Your reply should contain nothing except the lines from the one with "Screen dimensions: 482x402" through the end of the listing below, reproduced exactly and stripped of pictures.

==== Data excerpts ====

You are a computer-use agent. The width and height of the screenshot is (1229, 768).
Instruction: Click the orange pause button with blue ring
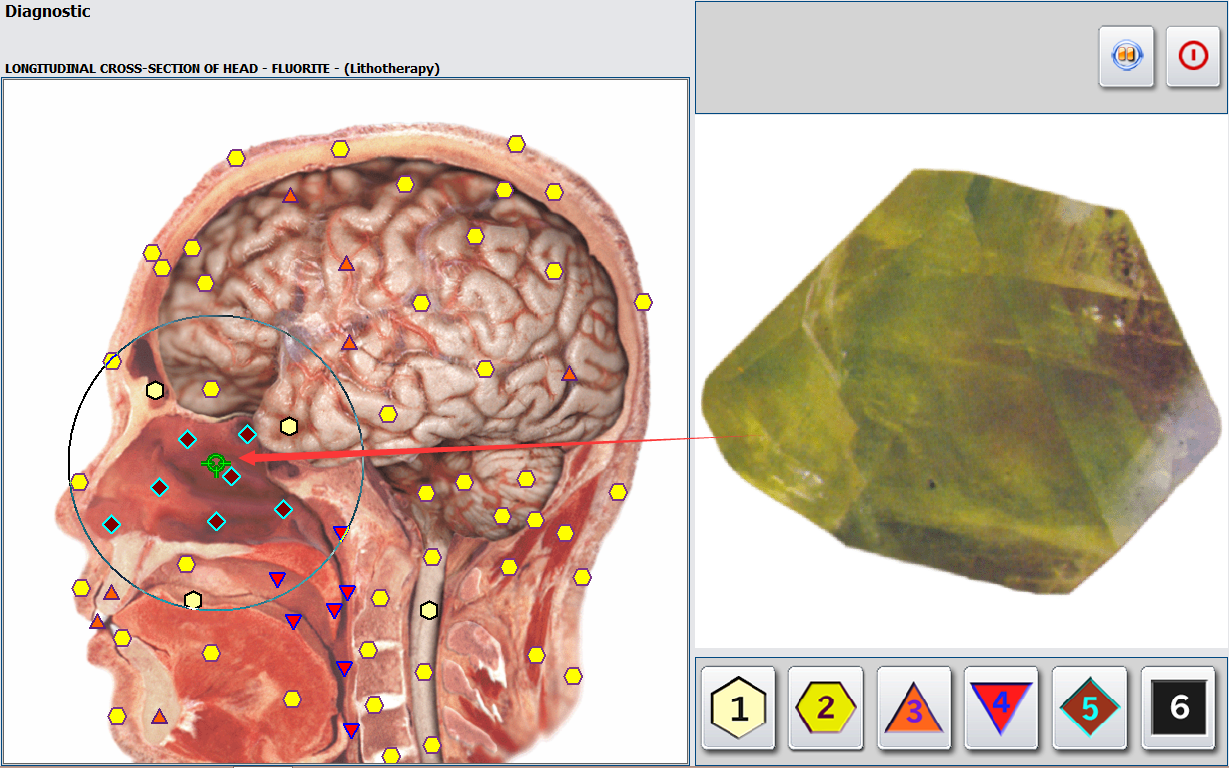(1126, 56)
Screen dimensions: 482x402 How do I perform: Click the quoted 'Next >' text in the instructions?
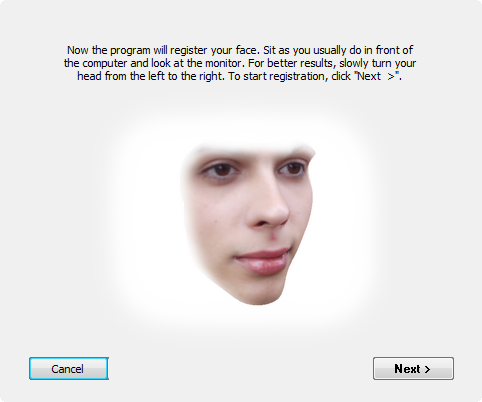pos(377,76)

====

▸ Problem solution:
Screen dimensions: 482x402 How do I perform: Click the quoted 'Next >' text in the instructions?
pos(377,76)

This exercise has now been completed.